Business and Management

How to Make Colored Pottery?

Posted On May 9, 2017 at 5:36 am by / No Comments

Color can be added to pottery in several ways including under glaze body color, in glaze, on glaze and additionally as a part of the glaze itself.

Nevertheless two chief types of ceramic pigment (uncooked oxide and ceramic stains) are accessible and both are widely used to produce highly decorative pottery. You can browse to find about pottery and how it came into light.

Knowing how and when to make use of each type will be quite rewarding, although each form of pigment has its merits. For example only adding inorganic coloring oxides such as Iron Oxide to a glaze produces color but not always the wanted color! Carry on reading to learn why.

Raw oxide pigments

It is normal for raw oxide pigments to be applied in pottery making. Many studio and craft potters prefer to use chrome oxide, cobalt oxide, Iron oxide and copper oxide as coloring pigments.

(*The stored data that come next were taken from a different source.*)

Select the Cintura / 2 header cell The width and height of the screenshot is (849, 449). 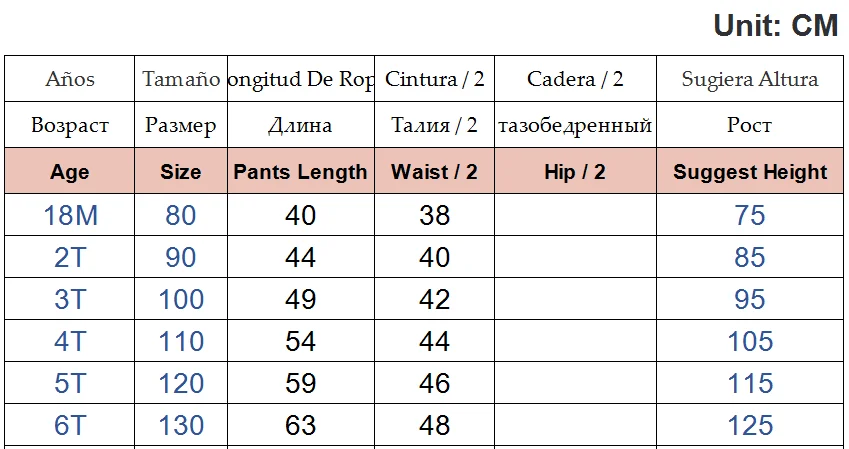click(434, 79)

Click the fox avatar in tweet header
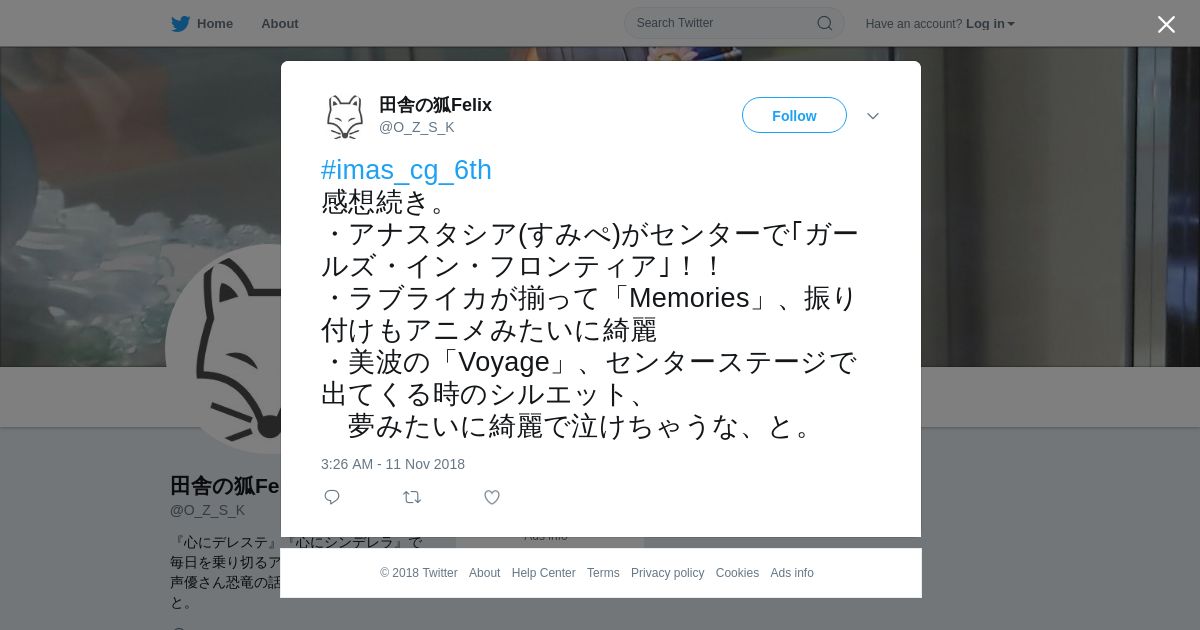tap(345, 117)
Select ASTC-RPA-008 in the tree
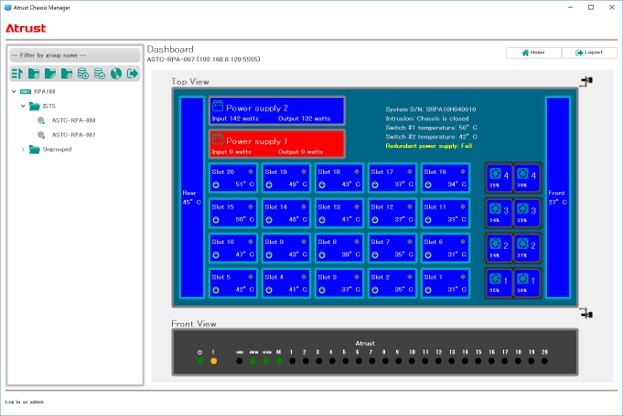The height and width of the screenshot is (416, 623). (x=73, y=119)
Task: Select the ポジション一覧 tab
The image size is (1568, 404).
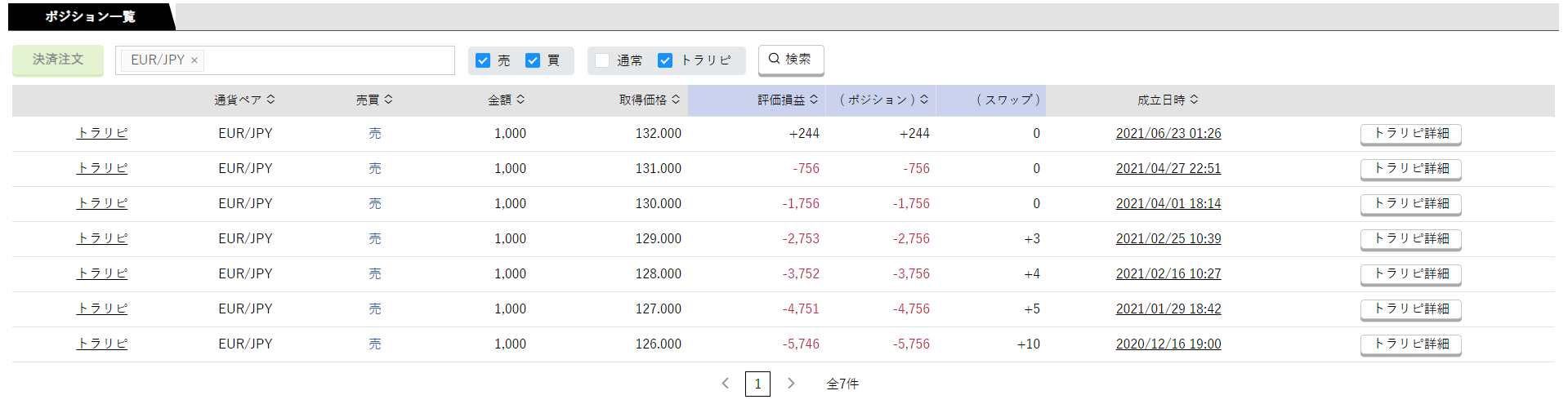Action: point(91,16)
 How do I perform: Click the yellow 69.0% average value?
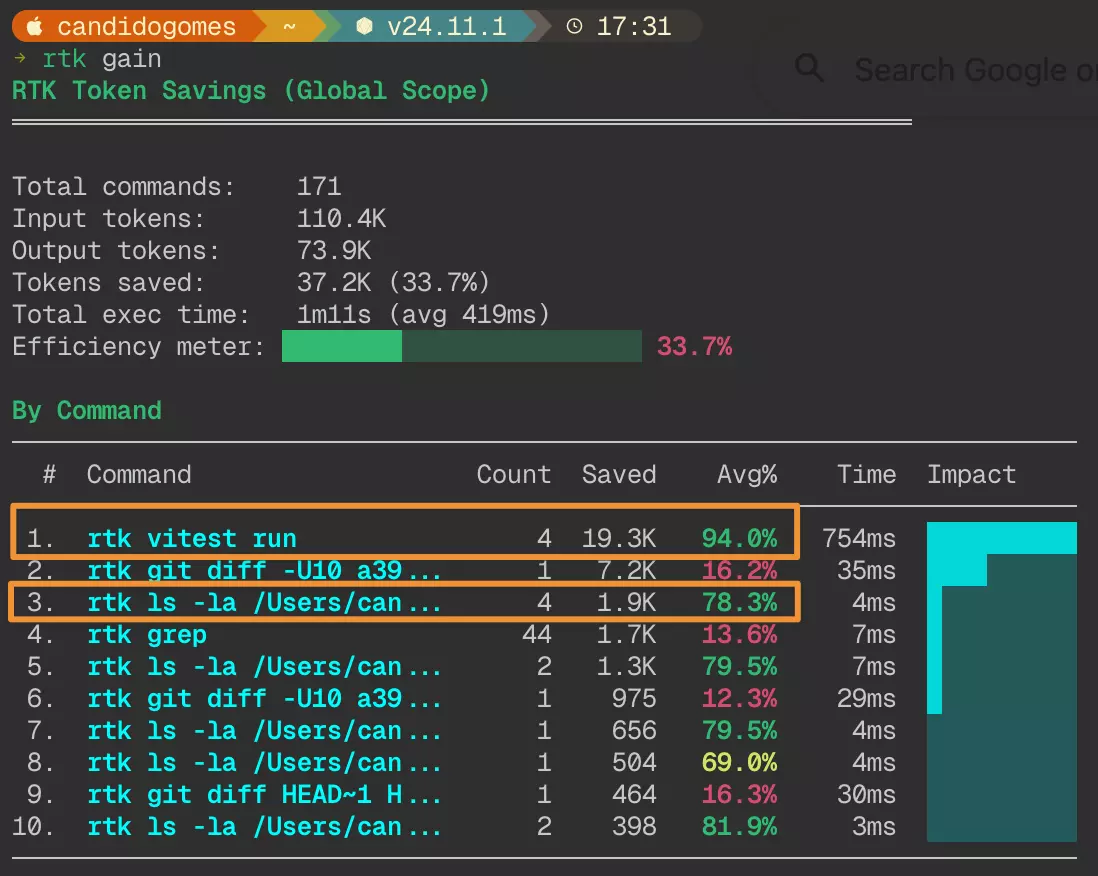pos(739,763)
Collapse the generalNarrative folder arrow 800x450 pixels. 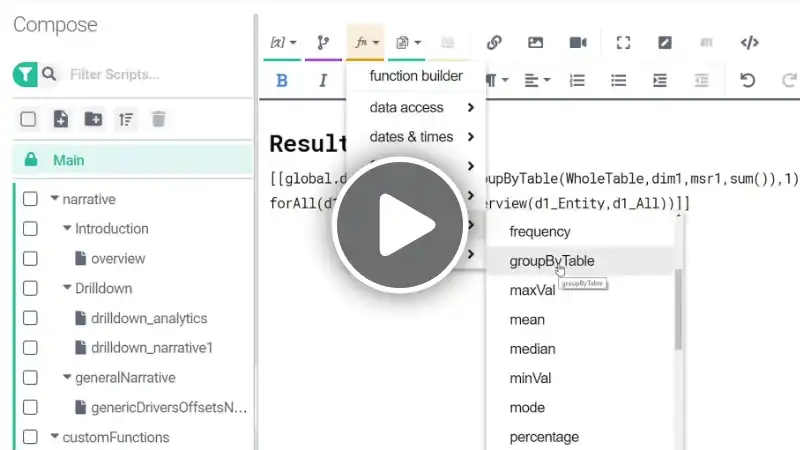[67, 377]
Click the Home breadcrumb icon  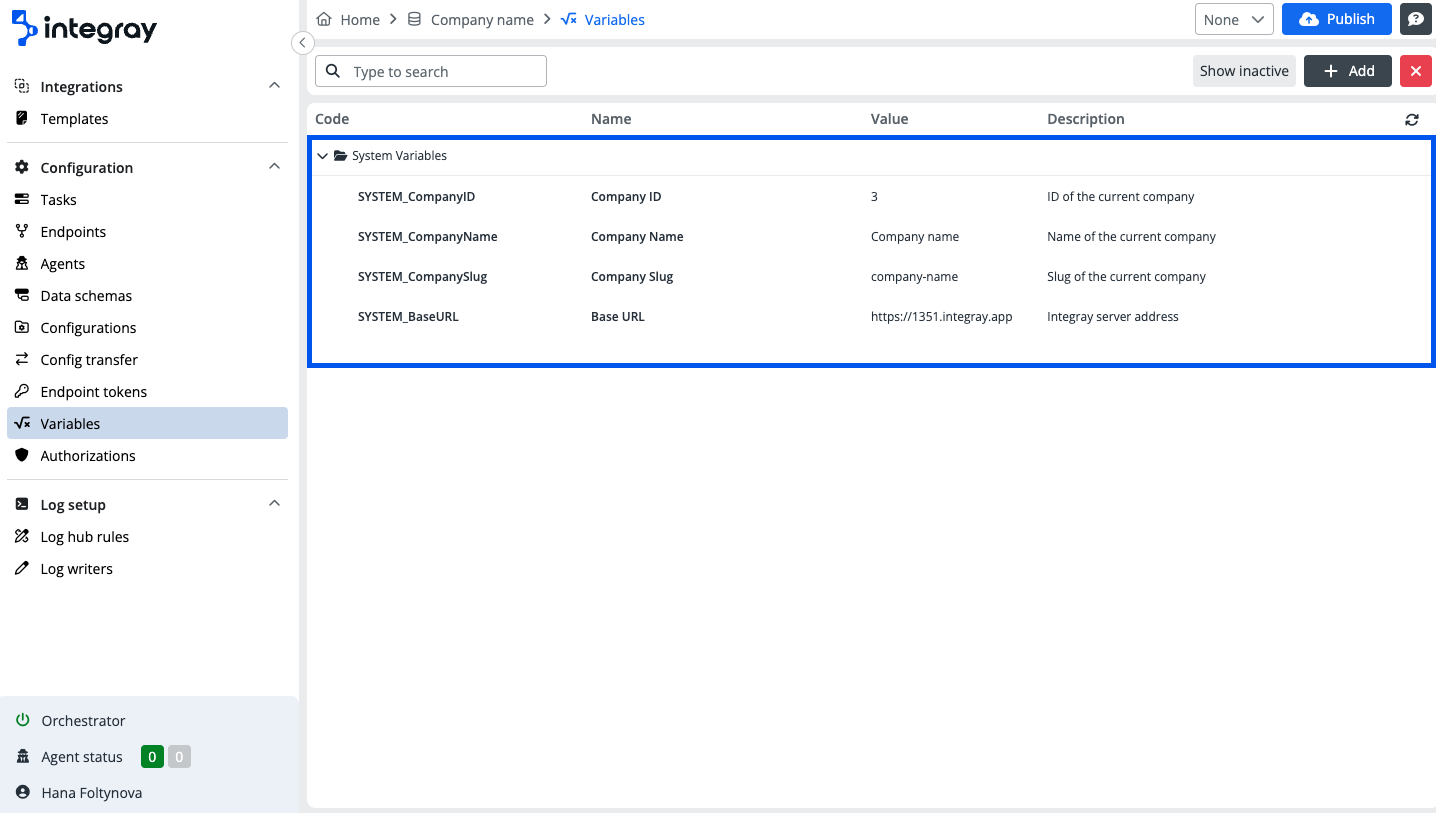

These oxides give blue, green, yellow-brown, and green- blue respectively on firing in or under the glaze. Often the fired color of the starting oxide isn't the same as the color of the fired glaze e.g. copper oxide changes from black to blue on firing in a glaze. In addition to achieve the real color impact of copper oxide an alkali rich glaze is necessary.  You can gather full details about pottery making from various web sources easily.

Nonetheless combining of these oxides in a glaze, gives varying but frequently aesthetically pleasing artistic effects on firing. It is for this reason, and the lower cost entailed that these stuff are often used by many studio potters.

Ceramic Stains

In contrast to raw oxide pigments, ceramic stains have been formulated to produce a broad selection of color tones in glaze. Within their manufacture they've experienced a heat process and an excellent grinding procedure so that they are exceptionally temperature stable and capable of being mixed together to create intermediate color tones. This property is highly valued by large-scale producers who want consistency of color tones. Nevertheless this comes at a cost compared to raw oxides.